The sale has not yet been concluded and now needs congressional approval.
“While JCREW was initially developed to counter radio controlled improvised explosive devices, it does so as a counter communications system which can easily be applied to defeat other threats, such as drones,” said Roshan Roeder, vice president at Northrop Grumman’s Communications Center of Excellence in San Diego.
Radio-controlled toy drones have been rigged to deliver explosives.
Virginia
-based Northrop Grumman employs 1,200 people at its Spectrum Center location in Kearny Mesa, where the JCREW systems are assembled. The corporation said it employs a total of roughly 6,000 people in the San Diego area.
Vehicle Mounted Systems Predominate
JCREW was designed and developed in San Diego. The initials stand for Joint Counter Radio-Controlled Improvised Explosive Device Electronic Warfare. The version of the electronics that Australia plans to buy is called Increment 1 Block 1.
Specifically, Australia has been cleared to buy 533 vehicle mounted and 317 dismounted systems, for troops on foot. A photo of the system distributed by the Pentagon shows a sailor wearing the JCREW electronics in a manner similar to a backpack.
Also part of the deal are spare and repair parts; support and test equipment; technical exchanges, publications and technical documentation; support equipment; engineering change proposals; classified software/loadsets; training; U.S. government and contractor engineering, technical and logistics support services; and other related elements of logistics support.
Another Australian Sale
The JCREW jammers are not the only San Diego product Northrop Grumman is selling to Australia.
In a separate deal, the corporation is selling its high altitude, long endurance Triton unmanned aircraft to Australia. Northrop Grumman builds the aircraft in Palmdale, but employees in Rancho Bernardo design the Triton and manage the program.
In a deal announced in July of 2018, Australia plans to buy six Triton aircraft, which carry sensors to gather intelligence on the ocean and in near-ocean (littoral) areas.
The first aircraft is scheduled to go into service by mid-2023. All six are expected to be delivered and in operation by late 2025.
Triton is a variation of the Global Hawk unmanned aircraft, which Teledyne Ryan Aeronautical developed in San Diego.
A Complex World of Foreign Military Sales
Northrop Grumman was not the biggest beneficiary of foreign military sales contracts cleared by the State Department in the previous fiscal year, which ended Sept. 30.

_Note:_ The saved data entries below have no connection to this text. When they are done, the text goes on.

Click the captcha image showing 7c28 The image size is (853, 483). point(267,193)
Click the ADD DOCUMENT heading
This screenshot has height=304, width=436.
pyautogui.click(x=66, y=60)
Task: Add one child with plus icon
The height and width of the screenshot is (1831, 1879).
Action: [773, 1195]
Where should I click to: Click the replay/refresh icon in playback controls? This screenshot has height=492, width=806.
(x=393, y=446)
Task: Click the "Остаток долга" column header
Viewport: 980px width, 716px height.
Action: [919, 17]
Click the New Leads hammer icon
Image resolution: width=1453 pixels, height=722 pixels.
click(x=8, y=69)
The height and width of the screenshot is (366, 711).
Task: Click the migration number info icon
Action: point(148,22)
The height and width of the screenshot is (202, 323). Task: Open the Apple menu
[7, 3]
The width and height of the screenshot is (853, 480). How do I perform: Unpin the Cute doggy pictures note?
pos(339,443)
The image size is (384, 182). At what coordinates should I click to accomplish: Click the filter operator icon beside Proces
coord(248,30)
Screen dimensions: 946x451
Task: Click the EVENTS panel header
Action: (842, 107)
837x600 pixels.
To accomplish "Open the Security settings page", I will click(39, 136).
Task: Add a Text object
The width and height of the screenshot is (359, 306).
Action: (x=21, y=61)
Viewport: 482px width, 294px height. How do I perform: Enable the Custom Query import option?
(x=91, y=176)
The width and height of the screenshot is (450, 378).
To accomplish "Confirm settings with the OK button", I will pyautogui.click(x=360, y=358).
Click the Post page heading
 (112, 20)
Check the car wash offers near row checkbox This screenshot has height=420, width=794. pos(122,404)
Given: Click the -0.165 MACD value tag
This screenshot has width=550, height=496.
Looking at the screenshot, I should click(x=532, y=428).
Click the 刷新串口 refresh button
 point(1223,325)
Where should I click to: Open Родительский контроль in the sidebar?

In fiscal 2019, Northrop Grumman received clearance for $1.2 billion of sales, behind Lockheed Martin Corp. ($32 billion), Raytheon Co. ($15 billion), Boeing Co. ($9 billion) and General Dynamics Corp. ($3 billion). The numbers were attributed to Roman Schweizer, an analyst at Cowen Washington Research Group, and appeared in Defense News. The article noted that numbers approved by the State Department may not reflect numbers in the final sales.
Australia ranked fifth in one calculation of top international customers for U.S. weapons systems, published by the Cato Institute, a libertarian think tank in Washington, D.C. Between 2002 and 2016, Australia bought $10.5 billion in weapons, behind Saudi Arabia ($25.8 billion), Egypt ($17.1 billion), Israel ($15.2 billion) and Taiwan ($15 billion).